New Delhi, August 6: The Supreme Court on Monday adjourned the hearing of petitions challenging the validity of Article 35A, which allows special rights to permanent residents of Jammu and Kashmir, amid a statewide shutdown declared by Kashmiri separatists and a number of organisations.
The top court said it will hear the petitions from August 27 after the state government sought an adjournment on the grounds of the upcoming elections to local bodies.
Four petitions, three clubbed with the main plea filed by non-government organisation We The Citizens, have challenged the legality of the law on the grounds that it was implemented on the President’s orders in 1954 without being presented before Parliament.
The provision appears as an “appendix” in the Constitution and not an amendment under the Constitution (Application to Jammu and Kashmir) Order-1954.

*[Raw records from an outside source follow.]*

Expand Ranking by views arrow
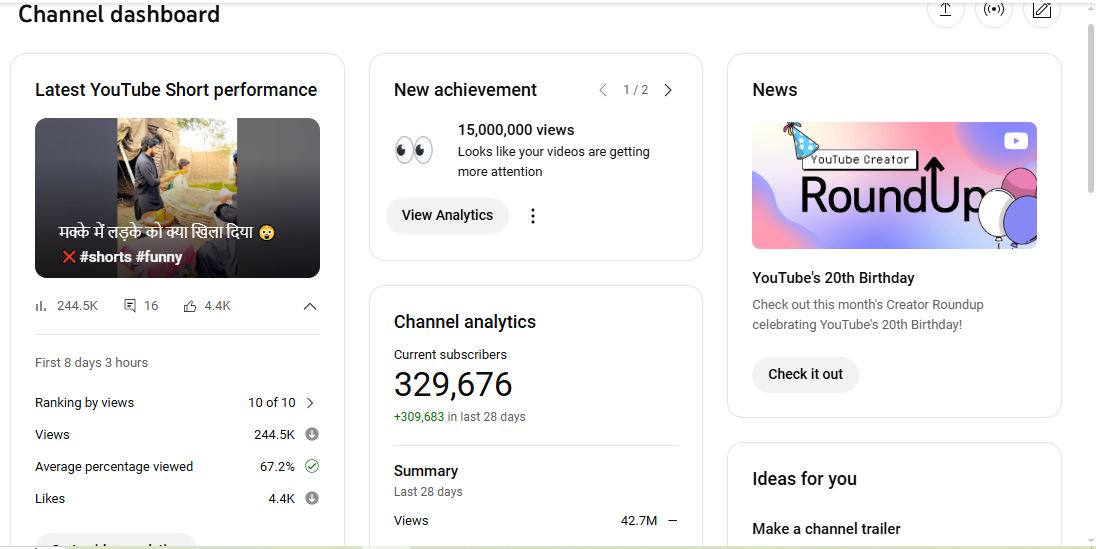coord(310,403)
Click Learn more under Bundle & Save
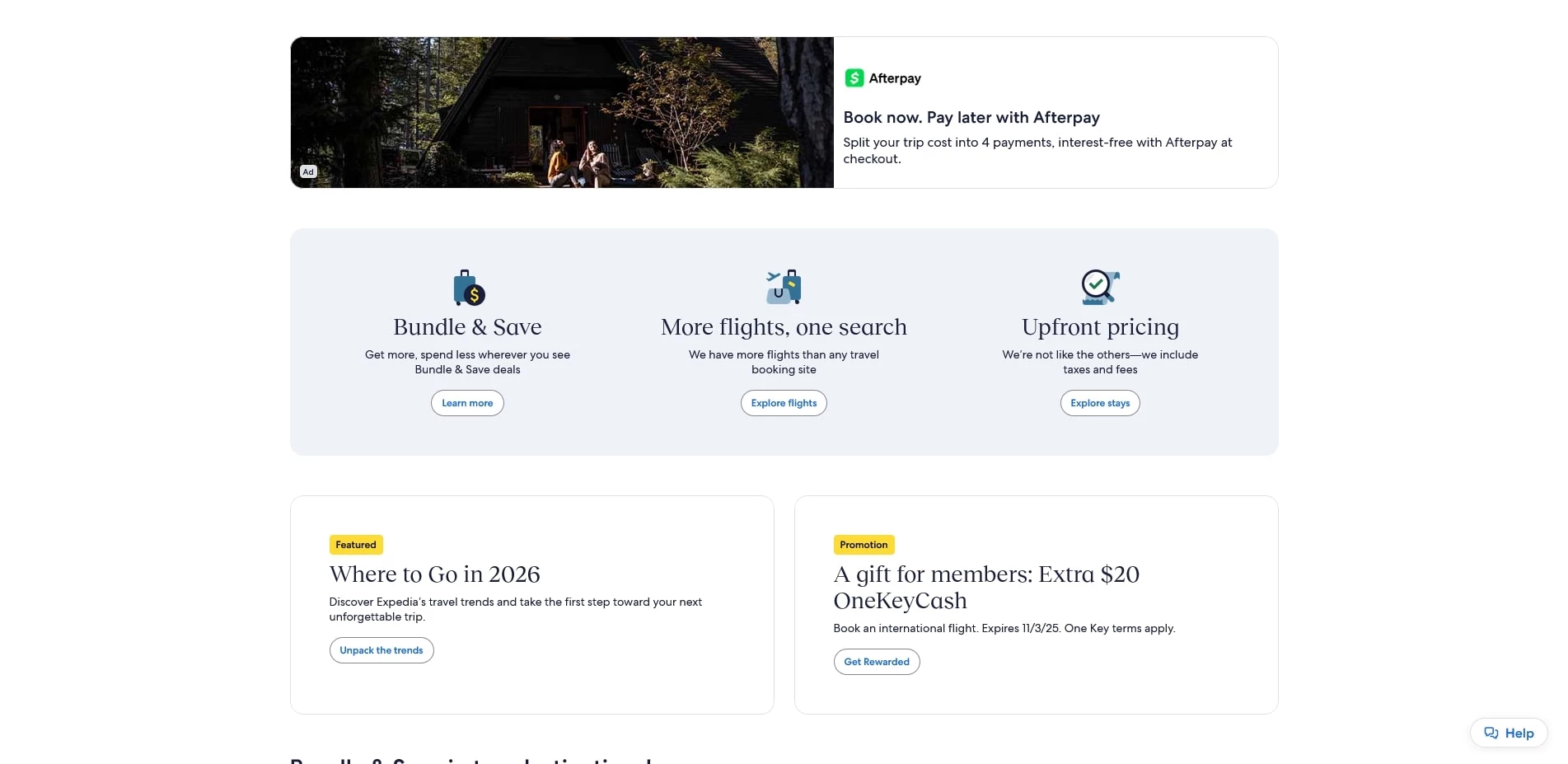Image resolution: width=1568 pixels, height=764 pixels. (x=466, y=403)
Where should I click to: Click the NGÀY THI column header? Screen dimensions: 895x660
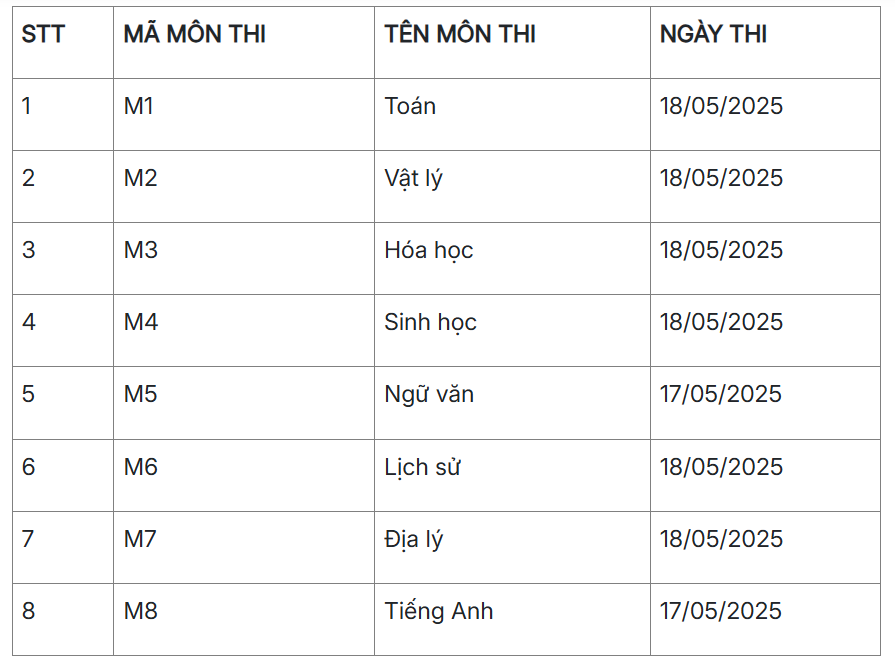(x=713, y=34)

Article 35A disallows outsiders from settling permanently, buying immovable property or availing of state-sponsored scholarships in the restive state.
Separatists believe that removal or dilution of the law will enable “the country’s right-wing groups to change the demographic character as well as the disputed nature” of the state. They along with trade, tourism and civil society groups have threatened to launch mass agitations if the article is revoked by the top court.
The Jammu and Kashmir Bar Association has filed an intervention application in the Supreme Court to defend the constitutional provision that allows the state legislature to define ‘permanent residents’ and confers special rights on them.